PRONONCER UNE FORMULE
Le premier élément que propose le judaïsme est la parole. Lorsqu’une mauvaise nouvelle nous atteint, la première action juive est de prononcer une formule qui prend acte du réel. La Michna BéraHot (IIe siècle, Israël) énonce : « Sur les mauvaises nouvelles, on dit : “Tu es une infinité, toi qui es seul juge de la vérité”. » Cela ne signifie pas que “Dieu.e” aurait siégé et décidé de la mort spécifique d’une personne à un moment précis. C’est juste que la mort fait partie de la vie, ce n’est pas une surprise, la vie et la mort sont les deux faces d’une même pièce, ceci est une vérité. Cette vérité fait partie de la vie même, elle appartient à “Dieu.e”. De ce point de vue, on ne peut pas apprécier la vie sans accepter la mort, d’une façon ou d’une autre.
C’est exactement ce que dit cette phrase de la Michna : nous acceptons la mort d’une certaine façon, elle émane du réel, mais en même temps, nous ne nous y associons pas. Laissez-moi détailler. Nous parlons de la mort, nous prononçons la formule de la michna, nous lui donnons une place, en cela, nous l’acceptons. Mais, par ailleurs, nous ne voulons pas être mélé·es à cette histoire, ce qui nous concerne directement, c’est la vie ; la mort, nous la laissons au “juge de la vérité”, à l’infini,à la transcendance, à ce qui nous dépasse. Cette formule est parfaite, selon moi. Elle nous empêche d’être dans le déni, tout en prenant acte de notre impuissance. Et, mieux encore, elle nous redonne un certain pouvoir, puisque nous ne restons pas bouche bée face au malheur, nous devons parler, recadrer, donner du sens.
DÉCHIRER SON VÊTEMENT
Le deuxième élément, associé au premier, consiste à déchirer son vêtement. Cette pratique courante du Moyen-Orient, est reste ancrée dans la pratique juive.
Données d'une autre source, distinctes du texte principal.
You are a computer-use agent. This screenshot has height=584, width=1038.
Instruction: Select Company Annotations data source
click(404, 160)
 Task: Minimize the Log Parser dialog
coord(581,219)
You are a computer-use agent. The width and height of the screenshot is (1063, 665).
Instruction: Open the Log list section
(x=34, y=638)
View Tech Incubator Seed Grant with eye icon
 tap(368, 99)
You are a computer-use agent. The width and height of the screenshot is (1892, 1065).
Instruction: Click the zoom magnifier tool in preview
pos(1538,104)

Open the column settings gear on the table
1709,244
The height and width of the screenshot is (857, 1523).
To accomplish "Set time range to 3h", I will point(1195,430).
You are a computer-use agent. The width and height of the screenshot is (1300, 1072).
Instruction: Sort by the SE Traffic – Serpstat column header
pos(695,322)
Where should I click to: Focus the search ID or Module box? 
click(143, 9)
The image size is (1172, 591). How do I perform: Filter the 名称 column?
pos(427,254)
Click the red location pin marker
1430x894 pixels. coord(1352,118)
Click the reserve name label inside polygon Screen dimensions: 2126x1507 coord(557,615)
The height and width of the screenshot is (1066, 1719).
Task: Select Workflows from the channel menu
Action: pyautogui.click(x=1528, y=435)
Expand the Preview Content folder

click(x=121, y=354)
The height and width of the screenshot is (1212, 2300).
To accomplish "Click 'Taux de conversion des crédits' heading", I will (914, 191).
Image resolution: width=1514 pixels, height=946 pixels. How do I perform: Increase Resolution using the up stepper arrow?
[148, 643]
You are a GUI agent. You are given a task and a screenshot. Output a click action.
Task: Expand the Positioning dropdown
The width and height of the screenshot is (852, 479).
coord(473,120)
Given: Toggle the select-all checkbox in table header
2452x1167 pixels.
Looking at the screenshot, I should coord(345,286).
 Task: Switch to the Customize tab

Pourquoi agir ainsi ? Lorsqu’on se sent déchiré, cette déchirure existe dans nos vies. Nos cœurs blessés risquent de produire de la blessure autour de nous si nous nous réfugions dans le déni. Ici également, nous devons prendre en main activement notre douleur, décider de l’objet qui en fera les frais : pas nous-mêmes, pas autrui, mais notre surface, notre carapace, notre vêtement. Jacob, dans la bible, est le premier à déchirer ses habits, lorsqu’il apprend que son fils Josèphe est mort (Béréchit 37 :29). Les catastrophes qui touchent les peuples peuvent faire l’objet de cette même pratique. Le Talmud (Moèd Katan 26a) rapporte la catastrophe que fut la destruction du Temple et de Jérusalem par les Romains en 70 et institue : « Une personne qui voit les villes de Juda détruites dit : “Les villes de ta gloire sont devenues désert” et déchire son vêtement. Une personne qui voit Jérusalem en ruine […] le Temple en ruine […] déchire. »
Nous devons prendre soin des déchirures de nos vies. Mon engagement à ce sujet s’exprime dans les pratiques juives aussi bien que de façon universelle. J’enseigne également l’Écoute mutuelle, une écoute empathique qui aide à accueillir et à mettre de l’humain là où la solitude de la douleur nous met à terre. Et vous, quels sont les éléments qui vous soutiennent dans vos deuils ? Quelles traditions, ami·es, thérapeutes, pratiques diverses, savent vous faire du bien ? Nous pouvons ensemble chercher, trouver, partager ces pratiques, pour que la vie enveloppe la mort, et que la connaissance de notre finitude donne de la force à nos vies.